Я, конечно, этих убеждений не разделял. Там, откуда я родом, студенты писали двенадцатитоновые вещи по принуждению, как сам Коля писал соцреалистические опусы вроде оратории «Юлиус Фучик», посвященной вовсе не автору бессмертного «Выхода гладиаторов» (1872–1916), известному как «богемский Суза», а чешскому журналисту-коммунисту, который родился в 1903 году и был повешен нацистами в 1943-м. Это дипломная работа Каретникова, написанная в 1953 году. Обратите внимание на год. Идеальное завершение учебы в консерватории, начатой в 1948-м. Самый бурный период его обучения пришелся на годы ждановщины – наиболее драконовские по отношению к творческим, да и всем остальным людям. Я понимал его упрямство по отношению к двенадцатитоновой музыке – так же, как я понимал своего друга по Колумбийскому университету, который однажды выпалил прямо в нашем общем аспирантском кабинете: «Я – из Айовы. Почему я должен слушать уже седьмой по счету курс о гексахордной комбинаторике?»
В Америке классическая формулировка подобного рода принадлежит Стиву Райху, чье имя в то время было таким же табу в американских университетах, как имя Каретникова – в стенах Московской консерватории. В ответ на утверждение Пьера Булеза (близкое по духу тем фразам, которыми бросался при мне Коля), что композиторы, противящиеся двенадцатитоновому методу, «бесполезны», Райх пишет в 1987 году, что «Штокхаузен, Берио и Булез с предельной честностью отображали усилия по восстановлению мира после Второй мировой войны. Но очередному американцу в 1948, 1958 или 1968 году, окруженному автомобилями в “плавниковом стиле”, Чаком Берри и миллионами проданных бургеров, любые попытки погрузиться взамен в угрюмый венский морок казались ложью, музыкальной ложью»[550].
Коля придерживался противоположного мнения, и я, само собой, никогда с ним на этот счет не спорил. Я даже не возражал вслух, учитывая контекст нашего общения: в советской среде «музыкальной ложью» был как раз пафосный оптимизм Кабалевского и Хренникова, и в Коле легко угадывался образ правдолюбца, стремящегося во что бы то ни стало донести истину до власть имущих (последние, правда, оставались глухи к его воззваниям). Сейчас, по прошествии многих лет, я вижу несколько более сложную картину, общие черты которой и попытаюсь здесь набросать. При этом я считаю не менее, если не более важным придерживаться оригинального контекста, в котором мне посчастливилось сблизиться с этим «теневым» персонажем. Свои первоначальные впечатления я хочу передать с максимальной точностью.

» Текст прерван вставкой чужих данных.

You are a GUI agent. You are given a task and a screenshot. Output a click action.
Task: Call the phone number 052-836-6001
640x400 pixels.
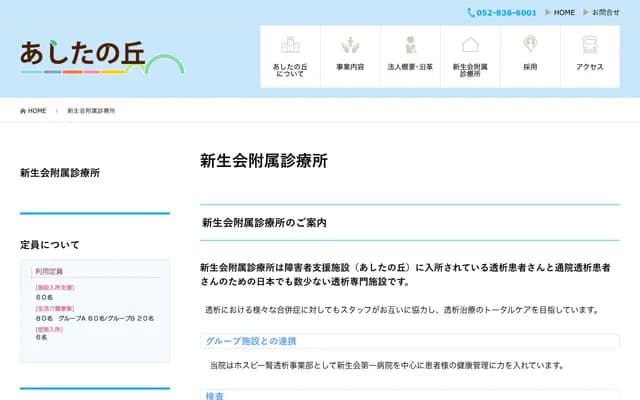point(506,12)
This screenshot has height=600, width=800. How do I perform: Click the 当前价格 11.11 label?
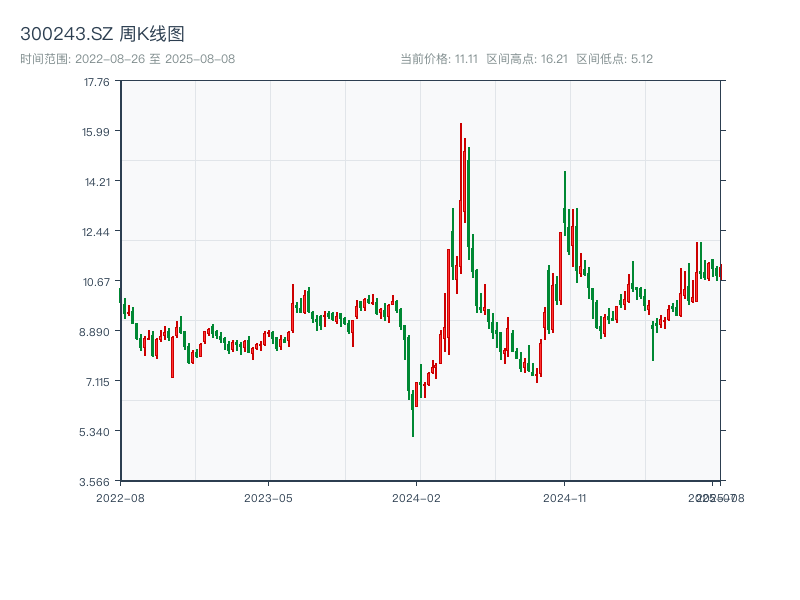click(438, 59)
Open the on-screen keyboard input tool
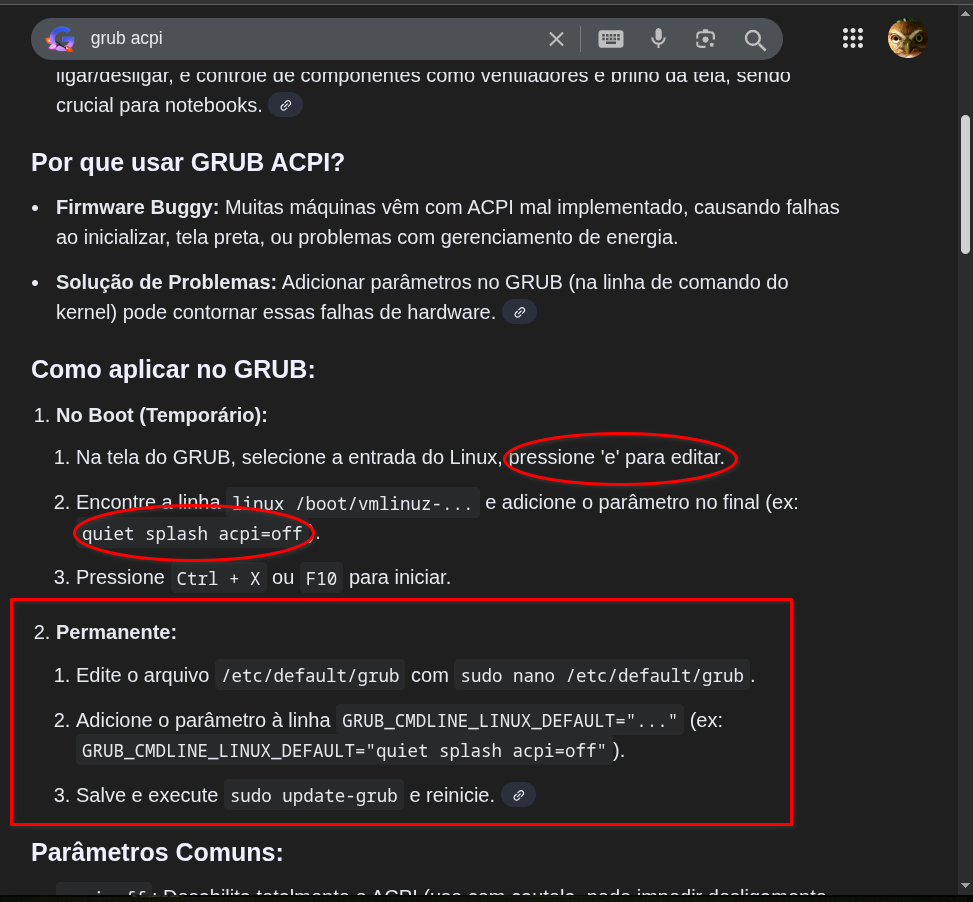 click(x=611, y=39)
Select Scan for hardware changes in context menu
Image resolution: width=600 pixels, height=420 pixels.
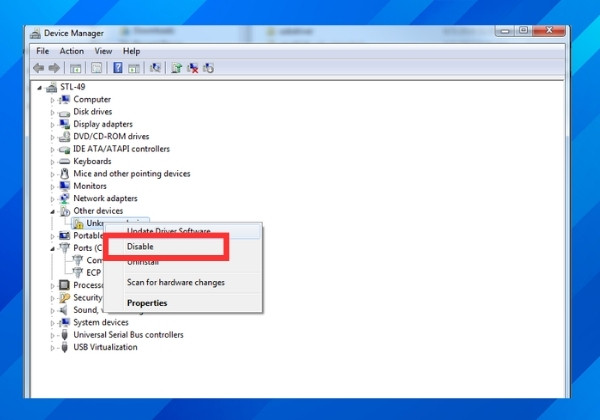[176, 282]
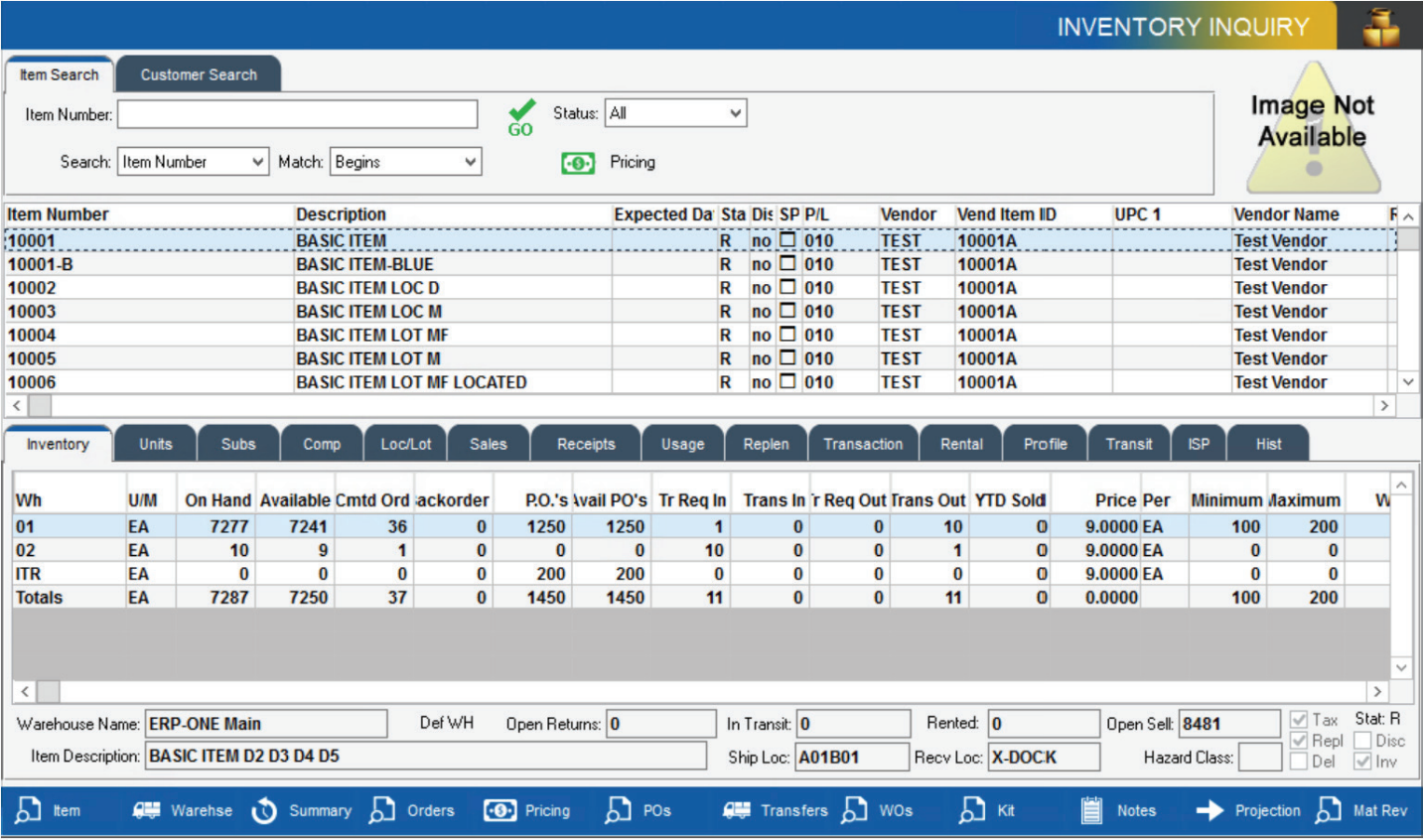
Task: Toggle the SP checkbox for item 10002
Action: pos(787,287)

Вернемся же к нашей первой встрече и Четвертой симфонии. Произведение это было сложно не только воспринимать на слух с партитурой в руках, но и исполнять. Исполнение, которое поставил мне на магнитофоне Коля, было великолепным. Я спросил, кто играет, поскольку пребывал в уверенности, что вещь эта никогда не исполнялась на публике. Ленинградский симфонический оркестр, ответил Коля, под руководством Геннадия Николаевича Рождественского (1931–2018; в то время он был главным дирижером московского Большого театра и одним из самых предприимчивых советских музыкантов). Я искренне удивился: значит, симфонию исполняли в Ленинграде? Нет, сказал Коля. Запись специально сделана для иностранных трансляций. Зачем? «Чтобы показать, что у нас тоже есть гадости». Затем он поведал мне, что симфония исполнялась вживую за рубежом на фестивале «Пражская весна» в 1967-м – за год до вторжения советских танков. Сам он на концерте не присутствовал, потому что ему не дали выездную визу. Я был возмущен до глубины души тем, что советский истеблишмент беспардонно пользовался работами композиторов, прозябавших дома, ради международного престижа, но Коля рассказывал об этом безо всякой обиды в голосе. Для него это было самое привычное дело.